Claude quietly evolves: new "thinking" tools unlocked, AI can also "stop and think" like humans

A new breakthrough in the AI field, the Claude model introduces "thinking tools" to allow AI to "stop and think".
Core content:
1. The "thinking tools" of the Claude model and their working principles
2. Application scenarios of "thinking tools" in complex tasks
3. Technical details and performance test results
Claude model has a new thing called "think tool"
In simple terms, this tool is like adding a "pause button" and "scratch paper" to Claude, creating a dedicated space for structured thinking during complex tasks.
This is different from the “extended thinking” they mentioned before. “Extended thinking” is the pre-thinking and iteration of the model before it starts generating answers . The “think tool” allows Claude to stop at any time during the generation of answers , review the existing information, and determine whether further analysis is needed.
What’s the use of this “thinking”?
Anthropic officials said that this method is particularly suitable for scenarios with complex tool calls . For example:
When information is overloaded: Claude needs to process the results returned by multiple tools. It is easy to be confused by too much information. The "thinking tool" can help him slow down and analyze carefully.
When the rules are complicated: When faced with complex policies or guidelines, Claude needs to check them one by one to ensure compliance. The "thinking tool" can help him sort out the strategy.
When taking each step carefully: In a multi-step task, each step builds on the previous step. If something goes wrong, the cost is high. The "thinking tool" can help Claude stop at key points and assess the risks.

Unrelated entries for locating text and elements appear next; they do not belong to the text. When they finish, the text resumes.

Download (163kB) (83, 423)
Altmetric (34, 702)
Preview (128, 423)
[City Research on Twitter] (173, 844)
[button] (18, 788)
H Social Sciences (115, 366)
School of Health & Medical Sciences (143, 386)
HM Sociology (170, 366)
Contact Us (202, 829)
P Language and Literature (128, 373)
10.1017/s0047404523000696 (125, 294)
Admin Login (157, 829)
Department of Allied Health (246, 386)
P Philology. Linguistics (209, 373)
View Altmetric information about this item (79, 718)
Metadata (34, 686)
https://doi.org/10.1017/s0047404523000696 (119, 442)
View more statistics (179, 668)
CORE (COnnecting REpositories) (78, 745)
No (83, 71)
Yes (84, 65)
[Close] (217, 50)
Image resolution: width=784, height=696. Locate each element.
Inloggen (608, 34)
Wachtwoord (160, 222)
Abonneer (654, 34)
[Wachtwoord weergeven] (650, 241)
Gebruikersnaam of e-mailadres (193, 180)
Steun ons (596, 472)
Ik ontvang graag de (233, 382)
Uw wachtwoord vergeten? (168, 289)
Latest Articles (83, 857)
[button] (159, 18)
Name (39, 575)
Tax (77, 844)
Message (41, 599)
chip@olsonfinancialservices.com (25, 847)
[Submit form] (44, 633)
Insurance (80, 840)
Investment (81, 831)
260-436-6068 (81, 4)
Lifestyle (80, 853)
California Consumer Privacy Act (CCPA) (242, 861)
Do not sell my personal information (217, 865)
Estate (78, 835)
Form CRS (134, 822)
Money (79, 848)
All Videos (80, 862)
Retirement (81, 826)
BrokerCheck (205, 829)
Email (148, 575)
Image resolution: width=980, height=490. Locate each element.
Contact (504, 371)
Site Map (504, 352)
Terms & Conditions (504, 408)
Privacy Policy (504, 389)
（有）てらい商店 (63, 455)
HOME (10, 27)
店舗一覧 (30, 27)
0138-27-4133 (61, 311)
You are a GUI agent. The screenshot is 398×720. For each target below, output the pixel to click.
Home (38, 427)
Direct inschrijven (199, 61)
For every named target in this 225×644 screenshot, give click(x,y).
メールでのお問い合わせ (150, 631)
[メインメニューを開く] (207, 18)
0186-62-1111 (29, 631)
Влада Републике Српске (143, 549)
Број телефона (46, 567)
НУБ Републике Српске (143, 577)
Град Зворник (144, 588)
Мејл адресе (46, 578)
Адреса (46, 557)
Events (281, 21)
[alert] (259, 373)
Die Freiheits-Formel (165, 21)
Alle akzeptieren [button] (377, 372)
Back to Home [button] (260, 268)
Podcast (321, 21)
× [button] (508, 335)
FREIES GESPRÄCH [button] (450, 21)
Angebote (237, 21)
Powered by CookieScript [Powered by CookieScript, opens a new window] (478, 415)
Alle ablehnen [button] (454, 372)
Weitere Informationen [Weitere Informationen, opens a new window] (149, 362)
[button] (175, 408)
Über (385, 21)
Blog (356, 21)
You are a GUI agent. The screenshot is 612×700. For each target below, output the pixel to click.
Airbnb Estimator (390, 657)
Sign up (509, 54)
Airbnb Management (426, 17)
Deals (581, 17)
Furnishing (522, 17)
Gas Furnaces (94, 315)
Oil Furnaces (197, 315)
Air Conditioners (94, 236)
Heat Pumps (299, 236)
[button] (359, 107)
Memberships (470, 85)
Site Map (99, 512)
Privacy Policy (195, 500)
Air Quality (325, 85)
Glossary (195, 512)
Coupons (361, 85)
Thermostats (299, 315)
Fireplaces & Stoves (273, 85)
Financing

Technical details: JSON configuration, easy to use
Anthropic also provides a JSON configuration example of the "think tool" that developers can easily integrate into their own applications. The configuration is very concise, and the core is to define the tool's name, description, and input parameters (a string named "thought")
{
"name" : "think" ,
"description" : "Use the tool to think about something. It will not obtain new information or change the database, but just append the thought to the log. Use it when complex reasoning or some cache memory is needed." ,
"input_schema" : {
"type" : "object" ,
"properties" : {
"thought" : {
"type" : "string" ,
"description" : "A thought to think about."
}
} ,
"required" : [ "thought" ]
}
}
Effect measurement: significant performance improvement
To verify the effectiveness of the “think tool”, Anthropic used two benchmark tests: T-Bench and SWE-Bench.
T-Bench (Customer Service Scenario): In a simulated customer service conversation, the “think tool” combined with the optimized prompt improved the pass@1 indicator in the Airline field by 54% ! There was also a significant improvement in the Retail field.
SWE-Bench (Software Engineering Scenario): In the software engineering task, the performance improved by an average of 1.6% after adding the “think tool”
When to use it and when not to use it
Although the “think tool” is useful, it is not a panacea. Anthropic also gives some suggestions for use:
Recommended usage scenarios:
• Tool output analysis • Policy compliance environment • Continuous decision making tasks
Not recommended scenarios:
• Non-continuous tool calls • Simple instructions to follow
Last words
Research has shown that the Think tool can significantly improve the performance of Claude 3.7 Sonnet when performing complex tasks that require policy compliance and reasoning in long chains of tool calls. Think is not a one-size-fits-all solution, but it provides substantial benefits for the right use cases with minimal implementation complexity.